Purkinje cell protein-2 (Pcp2) stimulates differentiation in PC12 cells by Gbetagamma-mediated activation of Ras and p38 MAPK.

作者信息

Guan Jiazhen, Luo Yuan, Denker Bradley M

机构信息

Renal Division, Brigham and Women's Hospital and Harvard Medical School, 77 Avenue Louis Pasteur, Boston, MA 02115, USA.

出版信息

Biochem J. 2005 Dec 1;392(Pt 2):389-97. doi: 10.1042/BJ20042102.

DOI:10.1042/BJ20042102
PMID:15948714
原文链接:https://pmc.ncbi.nlm.nih.gov/articles/PMC1316275/
Abstract

Purkinje cell protein-2 (Pcp2 or L7) is highly expressed in cerebellar Purkinje cells and retinal bipolar neurons and interacts with the Galpha(i/o) family of G-proteins. Although the expression pattern of Pcp2 in the developing central nervous system suggests a role in differentiation, its function remains unknown. We established Tet-off inducible expression of Pcp2 in PC12 cells (rat pheochromocytoma cells) to determine whether Pcp2 regulates neuronal differentiation. Utilizing a polyclonal antibody, Pcp2 was localized in the cell body and throughout neurites of differentiated PC12 cells, similar to its localization in cerebellar Purkinje cells. Pcp2 expression in PC12 cells stimulated process formation (5-fold) and NGF (nerve growth factor)-stimulated neurite length (2-fold). Under basal conditions, Pcp2-PC12 cells demonstrated a 5-fold increase in Ras activation relative to non-induced PC12 cells and there was no change in extracellular-signal-regulated kinase 1/2 activity with Pcp2 expression. However, Pcp2 induction led to a >3-fold increase in basal p38 MAPK (mitogen-activated protein kinase) activity and the addition of NGF significantly stimulated both Ras and p38 MAPK in Pcp2-PC12 cells relative to the controls. Pretreatment of Pcp2-PC12 cells with the p38-specific inhibitor SB203580 blocked both the increased neurite formation and NGF-stimulated neurite growth.

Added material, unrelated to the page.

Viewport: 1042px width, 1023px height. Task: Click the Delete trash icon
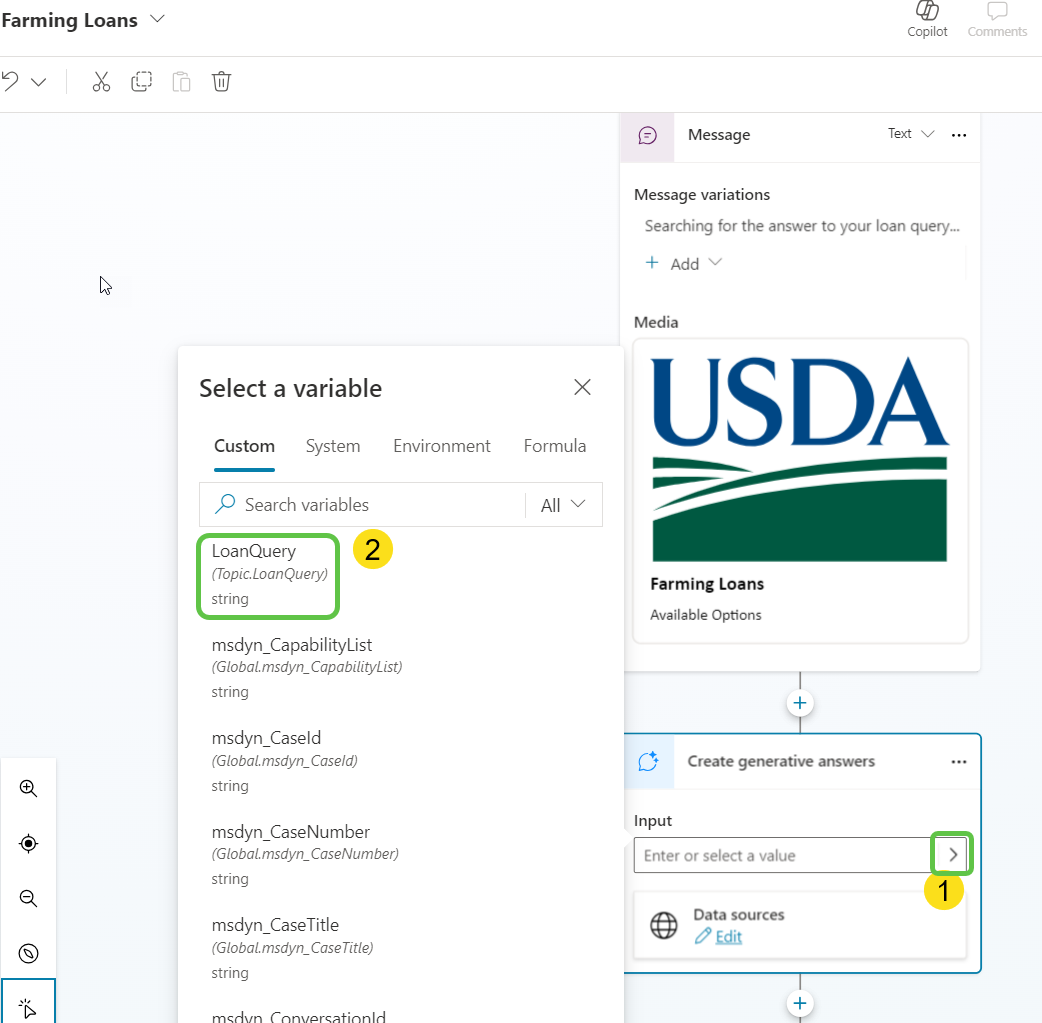[x=222, y=82]
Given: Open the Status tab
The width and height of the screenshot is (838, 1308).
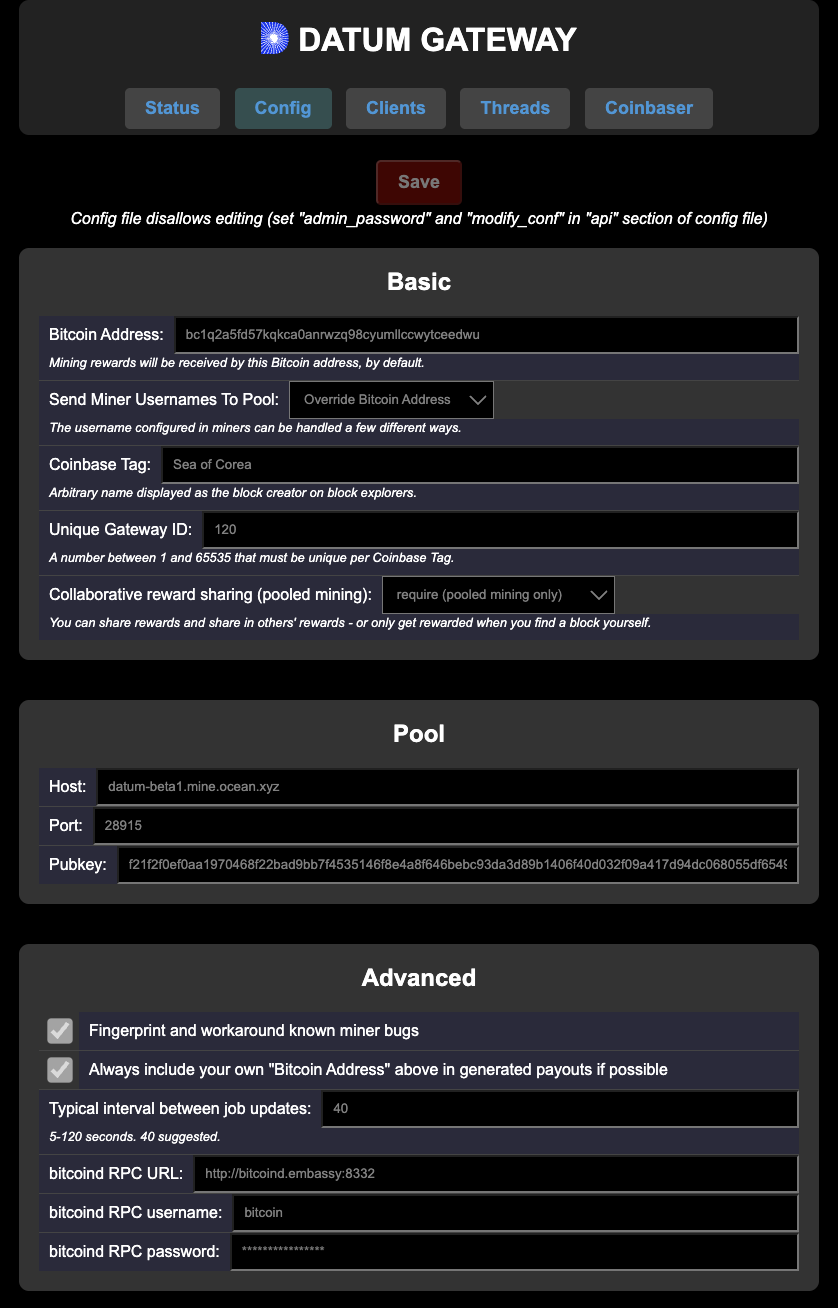Looking at the screenshot, I should [172, 108].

Pertussis toxin treatment had no effect on neurite growth in control cells, but completely blocked Pcp2-mediated increased neurite growth. Transient transfection of the beta-adrenergic receptor kinase C-terminus to prevent signalling through Gbetagamma in Pcp2-PC12 cells also inhibited the Pcp2-induced phenotype and reduced the Pcp2-stimulated Ras activation. Taken together, these findings demonstrate that Pcp2 induces differentiation in PC12 cells, in part through Gbetagamma-mediated Ras and p38 MAPK activation and suggest the potential for similar signalling mechanisms in Purkinje cells.

摘要

浦肯野细胞蛋白2(Pcp2或L7)在小脑浦肯野细胞和视网膜双极神经元中高度表达,并与G蛋白的Gα(i/o)家族相互作用。尽管Pcp2在发育中的中枢神经系统中的表达模式表明其在分化中起作用,但其功能仍然未知。我们在PC12细胞(大鼠嗜铬细胞瘤细胞)中建立了Pcp2的Tet-off诱导表达,以确定Pcp2是否调节神经元分化。利用多克隆抗体,Pcp2定位于分化的PC12细胞的细胞体和整个神经突中,类似于其在小脑浦肯野细胞中的定位。PC12细胞中Pcp2的表达刺激了突起形成(5倍)和神经生长因子(NGF)刺激的神经突长度(2倍)。在基础条件下,相对于未诱导的PC12细胞,Pcp2-PC12细胞的Ras激活增加了5倍,并且Pcp2表达后细胞外信号调节激酶1/2活性没有变化。然而,Pcp2的诱导导致基础p38丝裂原活化蛋白激酶(MAPK)活性增加>3倍,并且相对于对照,添加NGF显著刺激了Pcp2-PC12细胞中的Ras和p38 MAPK。用p38特异性抑制剂SB203580预处理Pcp2-PC12细胞可阻断神经突形成增加和NGF刺激的神经突生长。百日咳毒素处理对对照细胞的神经突生长没有影响,但完全阻断了Pcp2介导的神经突生长增加。在Pcp2-PC12细胞中瞬时转染β-肾上腺素能受体激酶C末端以防止通过Gβγ信号传导也抑制了Pcp2诱导的表型并降低了Pcp2刺激的Ras激活。综上所述,这些发现表明Pcp2部分通过Gβγ介导的Ras和p38 MAPK激活诱导PC12细胞分化,并提示浦肯野细胞中存在类似信号机制的可能性。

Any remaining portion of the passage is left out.